Les autorités seychelloises et l’Église catholique ont décidé de renforcer leur collaboration afin de faire face aux principaux défis sociaux du pays, notamment la vulnérabilité des jeunes, la toxicomanie et les grossesses précoces.
Les enjeux sociauxont été au cœur d’une rencontre tenue mardi à la State House entre le président Patrick Herminie et le nouvel évêque de Port Victoria, Monseigneur Landry Philippe Rasamison.

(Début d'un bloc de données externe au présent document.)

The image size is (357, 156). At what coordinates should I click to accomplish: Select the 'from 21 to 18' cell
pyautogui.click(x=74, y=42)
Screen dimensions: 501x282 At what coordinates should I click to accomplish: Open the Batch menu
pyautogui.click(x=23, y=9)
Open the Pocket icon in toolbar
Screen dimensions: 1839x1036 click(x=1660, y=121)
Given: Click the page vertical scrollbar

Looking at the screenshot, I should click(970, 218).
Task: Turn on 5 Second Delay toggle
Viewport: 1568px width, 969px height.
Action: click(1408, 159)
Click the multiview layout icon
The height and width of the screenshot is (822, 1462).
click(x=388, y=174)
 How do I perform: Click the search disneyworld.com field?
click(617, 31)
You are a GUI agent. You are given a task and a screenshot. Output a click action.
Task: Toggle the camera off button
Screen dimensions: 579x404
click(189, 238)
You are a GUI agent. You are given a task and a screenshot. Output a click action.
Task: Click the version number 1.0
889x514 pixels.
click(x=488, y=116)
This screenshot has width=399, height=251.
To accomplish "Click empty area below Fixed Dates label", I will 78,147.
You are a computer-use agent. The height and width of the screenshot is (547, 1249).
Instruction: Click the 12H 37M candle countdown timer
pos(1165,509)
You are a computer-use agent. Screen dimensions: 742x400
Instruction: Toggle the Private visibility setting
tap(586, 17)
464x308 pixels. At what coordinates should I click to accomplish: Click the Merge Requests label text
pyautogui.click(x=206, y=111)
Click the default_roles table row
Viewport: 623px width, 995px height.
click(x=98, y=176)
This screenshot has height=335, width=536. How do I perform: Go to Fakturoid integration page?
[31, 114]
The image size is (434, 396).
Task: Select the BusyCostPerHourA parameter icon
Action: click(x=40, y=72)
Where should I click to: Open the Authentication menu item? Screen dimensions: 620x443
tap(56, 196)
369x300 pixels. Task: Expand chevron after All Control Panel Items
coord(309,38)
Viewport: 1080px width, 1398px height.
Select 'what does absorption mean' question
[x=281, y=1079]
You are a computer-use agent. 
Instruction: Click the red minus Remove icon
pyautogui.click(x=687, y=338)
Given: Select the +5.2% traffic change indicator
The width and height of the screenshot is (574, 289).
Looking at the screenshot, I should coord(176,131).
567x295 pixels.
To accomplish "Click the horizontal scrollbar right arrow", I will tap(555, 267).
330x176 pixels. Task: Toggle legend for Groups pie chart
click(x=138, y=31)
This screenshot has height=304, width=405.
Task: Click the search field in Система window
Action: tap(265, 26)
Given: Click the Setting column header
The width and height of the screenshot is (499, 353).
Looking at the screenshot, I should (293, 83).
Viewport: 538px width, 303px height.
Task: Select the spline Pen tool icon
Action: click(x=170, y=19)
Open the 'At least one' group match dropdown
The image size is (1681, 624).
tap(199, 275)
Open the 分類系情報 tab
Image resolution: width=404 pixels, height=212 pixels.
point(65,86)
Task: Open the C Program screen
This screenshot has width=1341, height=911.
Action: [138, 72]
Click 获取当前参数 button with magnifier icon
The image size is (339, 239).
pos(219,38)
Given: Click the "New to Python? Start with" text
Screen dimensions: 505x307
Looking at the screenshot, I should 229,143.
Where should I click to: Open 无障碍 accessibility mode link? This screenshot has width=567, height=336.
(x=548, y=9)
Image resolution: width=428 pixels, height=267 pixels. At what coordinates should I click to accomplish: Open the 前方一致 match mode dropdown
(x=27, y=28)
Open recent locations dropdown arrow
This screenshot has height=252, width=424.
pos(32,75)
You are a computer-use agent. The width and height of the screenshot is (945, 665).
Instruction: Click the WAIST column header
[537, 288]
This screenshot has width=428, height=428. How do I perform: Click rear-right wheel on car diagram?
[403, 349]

Le chef de l’État a salué cette dynamique de coopération, soulignant l’importance du rôle de l’Église dans l’accompagnement moral et spirituel, particulièrement dans un contexte marqué par de profondes mutations sociales. Il a également mis en avant l’implication croissante des jeunes dans les activités religieuses, estimant qu’ils doivent être davantage encadrés, écoutés et soutenus pour garantir l’avenir des institutions.
De son côté, Monseigneur Rasamison a remercié le président pour son soutien, notamment sa présence lors de son ordination épiscopale, y voyant le signe d’un dialogue constructif et durable entre l’Église et l’État.
Les deux parties ont insisté sur la nécessité d’apporter des réponses coordonnées et pérennes aux problématiques urgentes telles que la toxicomanie et les grossesses adolescentes. Le président Herminie a par ailleurs évoqué l’impact des traumatismes transgénérationnels dans la société seychelloise, appelant à poursuivre les efforts de guérison collective.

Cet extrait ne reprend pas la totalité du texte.